The implementation of the neural machine translation using tensorflow.
You can directly run train_seq2seq_w_gru.py or train_seq2seq_w_lstm.py, depends on which neural network you want to use. GRU may be a little bit faster. The script contains data preprocessng, training, prediction on each epoch and evaluation with bleu score.
- numpy 1.19.5
- nltk 3.5
- tensorflow 2.4.1
The dataset "deu.txt" contains 208 486 pairs of English-German translations. It can be downloaded from here http://www.manythings.org/anki/ The project should work also for other languages. If there is any problem with encoding, encoding should be individually adjusted. The encoding type for a specific dataset can be checked using chardet library https://chardet.readthedocs.io/en/latest/usage.html
Before feeding the data into the neural network we must preprocess it: preprocess_data.py -> preprocess() The preprocess script involved:
- creating encoder_input, decoder_input and decoder_output inputs
- cleaning
- tokenizing
- creating word2idx_inputs, word2idx_inputs dictionaries
- padding
- shuffling
- creating tensorflow's datasets from encoder_input, decoder_input, decoder_output
- splitting into test/training set
- creating batches within sets
Run train_lstm.py to train the model. Model subclassing: Encoder_LSTM.py, Decoder_LSTM.py. The prediction is picked using "Greedy Decoding".

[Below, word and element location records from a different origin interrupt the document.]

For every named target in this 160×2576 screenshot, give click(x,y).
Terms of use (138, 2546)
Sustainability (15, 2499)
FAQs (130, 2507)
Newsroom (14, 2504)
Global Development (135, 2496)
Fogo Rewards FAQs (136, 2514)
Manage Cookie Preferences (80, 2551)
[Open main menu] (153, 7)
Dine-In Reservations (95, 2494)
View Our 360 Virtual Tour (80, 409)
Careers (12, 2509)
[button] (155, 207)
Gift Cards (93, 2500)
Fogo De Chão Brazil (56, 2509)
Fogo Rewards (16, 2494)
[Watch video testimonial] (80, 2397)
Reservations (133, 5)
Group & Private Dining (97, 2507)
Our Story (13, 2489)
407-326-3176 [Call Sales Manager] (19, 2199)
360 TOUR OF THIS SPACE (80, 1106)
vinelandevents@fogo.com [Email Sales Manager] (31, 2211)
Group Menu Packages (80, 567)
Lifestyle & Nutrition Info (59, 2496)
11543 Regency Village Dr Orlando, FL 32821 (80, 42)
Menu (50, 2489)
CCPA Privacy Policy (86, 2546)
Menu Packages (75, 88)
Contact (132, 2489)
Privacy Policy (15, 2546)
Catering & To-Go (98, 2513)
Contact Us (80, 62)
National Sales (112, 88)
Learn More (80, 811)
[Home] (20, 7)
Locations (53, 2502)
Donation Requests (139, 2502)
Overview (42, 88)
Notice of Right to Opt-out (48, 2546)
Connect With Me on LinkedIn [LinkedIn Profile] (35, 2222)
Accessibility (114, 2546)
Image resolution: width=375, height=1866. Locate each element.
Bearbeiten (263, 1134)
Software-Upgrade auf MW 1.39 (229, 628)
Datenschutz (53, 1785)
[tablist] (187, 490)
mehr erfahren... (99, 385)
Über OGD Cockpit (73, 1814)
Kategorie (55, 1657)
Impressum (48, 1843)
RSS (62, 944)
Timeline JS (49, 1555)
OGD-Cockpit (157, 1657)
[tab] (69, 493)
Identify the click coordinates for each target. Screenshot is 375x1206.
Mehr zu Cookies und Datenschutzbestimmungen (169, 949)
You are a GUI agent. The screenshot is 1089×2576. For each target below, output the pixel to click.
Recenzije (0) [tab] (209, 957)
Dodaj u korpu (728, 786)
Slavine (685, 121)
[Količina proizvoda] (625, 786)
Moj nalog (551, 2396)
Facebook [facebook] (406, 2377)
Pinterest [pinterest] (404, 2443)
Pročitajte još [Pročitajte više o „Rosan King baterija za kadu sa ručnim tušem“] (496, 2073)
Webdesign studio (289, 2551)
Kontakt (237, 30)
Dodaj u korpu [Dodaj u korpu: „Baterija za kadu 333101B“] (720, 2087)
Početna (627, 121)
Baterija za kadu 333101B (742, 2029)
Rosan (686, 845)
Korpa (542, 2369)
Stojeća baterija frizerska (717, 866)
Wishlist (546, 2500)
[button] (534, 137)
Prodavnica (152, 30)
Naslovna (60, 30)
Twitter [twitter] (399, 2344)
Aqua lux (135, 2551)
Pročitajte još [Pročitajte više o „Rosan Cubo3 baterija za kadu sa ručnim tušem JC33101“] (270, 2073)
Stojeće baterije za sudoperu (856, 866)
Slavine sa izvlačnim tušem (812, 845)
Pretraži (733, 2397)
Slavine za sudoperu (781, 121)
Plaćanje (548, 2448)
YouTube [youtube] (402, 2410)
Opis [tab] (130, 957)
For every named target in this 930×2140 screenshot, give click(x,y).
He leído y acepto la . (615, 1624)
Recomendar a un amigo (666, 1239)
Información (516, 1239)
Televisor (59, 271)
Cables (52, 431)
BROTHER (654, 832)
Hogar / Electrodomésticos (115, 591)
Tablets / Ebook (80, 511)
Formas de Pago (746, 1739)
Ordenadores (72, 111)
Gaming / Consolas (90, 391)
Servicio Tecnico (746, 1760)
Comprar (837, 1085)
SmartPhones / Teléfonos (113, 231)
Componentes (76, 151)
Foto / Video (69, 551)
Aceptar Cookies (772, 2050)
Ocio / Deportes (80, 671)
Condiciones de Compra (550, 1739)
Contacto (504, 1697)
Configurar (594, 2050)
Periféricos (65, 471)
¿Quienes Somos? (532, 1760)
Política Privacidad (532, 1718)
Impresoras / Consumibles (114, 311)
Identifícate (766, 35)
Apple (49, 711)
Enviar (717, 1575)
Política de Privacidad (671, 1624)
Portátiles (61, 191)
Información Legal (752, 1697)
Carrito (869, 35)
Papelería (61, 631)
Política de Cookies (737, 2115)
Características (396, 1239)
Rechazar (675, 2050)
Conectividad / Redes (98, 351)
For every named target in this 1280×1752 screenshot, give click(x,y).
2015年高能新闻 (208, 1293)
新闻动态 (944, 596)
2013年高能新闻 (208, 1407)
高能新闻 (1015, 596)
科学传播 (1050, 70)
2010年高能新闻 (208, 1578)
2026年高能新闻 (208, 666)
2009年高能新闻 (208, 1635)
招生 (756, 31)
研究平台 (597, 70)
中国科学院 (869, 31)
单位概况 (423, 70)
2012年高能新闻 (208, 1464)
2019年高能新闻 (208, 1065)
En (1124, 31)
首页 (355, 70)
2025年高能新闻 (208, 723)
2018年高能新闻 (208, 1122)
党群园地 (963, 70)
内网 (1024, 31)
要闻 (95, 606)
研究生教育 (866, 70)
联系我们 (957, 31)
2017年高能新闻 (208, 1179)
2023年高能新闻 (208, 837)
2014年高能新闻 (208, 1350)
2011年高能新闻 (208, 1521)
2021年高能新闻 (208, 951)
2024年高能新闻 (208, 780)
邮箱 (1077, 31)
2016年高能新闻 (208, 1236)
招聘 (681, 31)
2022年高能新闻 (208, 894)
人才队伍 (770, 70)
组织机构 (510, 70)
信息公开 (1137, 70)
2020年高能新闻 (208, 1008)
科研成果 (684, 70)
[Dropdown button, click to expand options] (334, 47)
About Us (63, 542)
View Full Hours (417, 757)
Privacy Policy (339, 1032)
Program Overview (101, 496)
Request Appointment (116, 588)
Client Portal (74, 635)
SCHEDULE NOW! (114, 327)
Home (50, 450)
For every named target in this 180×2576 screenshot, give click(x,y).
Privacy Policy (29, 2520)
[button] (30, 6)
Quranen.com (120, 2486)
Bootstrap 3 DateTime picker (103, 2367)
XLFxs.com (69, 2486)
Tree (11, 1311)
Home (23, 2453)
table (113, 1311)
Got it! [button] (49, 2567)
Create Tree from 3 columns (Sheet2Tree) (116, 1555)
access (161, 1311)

Run train_gru.py to train the model. Model subclassing: Encoder.py, Decoder.py
You can run train_seq2seq_w_attn.py to train LSTM encoder-decoder model with custom attention layer (AttentionLayer.py). Training is very slow.
Model is evaualte after the each epoch during the training, on the test data. For the evaluation was used a common machine translation metrc: BLEU("Bilingual Evaluation Understudy")
After training the model is saved and can be tested using test_translation.py. The english input sentence must be specified as a "sequence" string variable inside the script.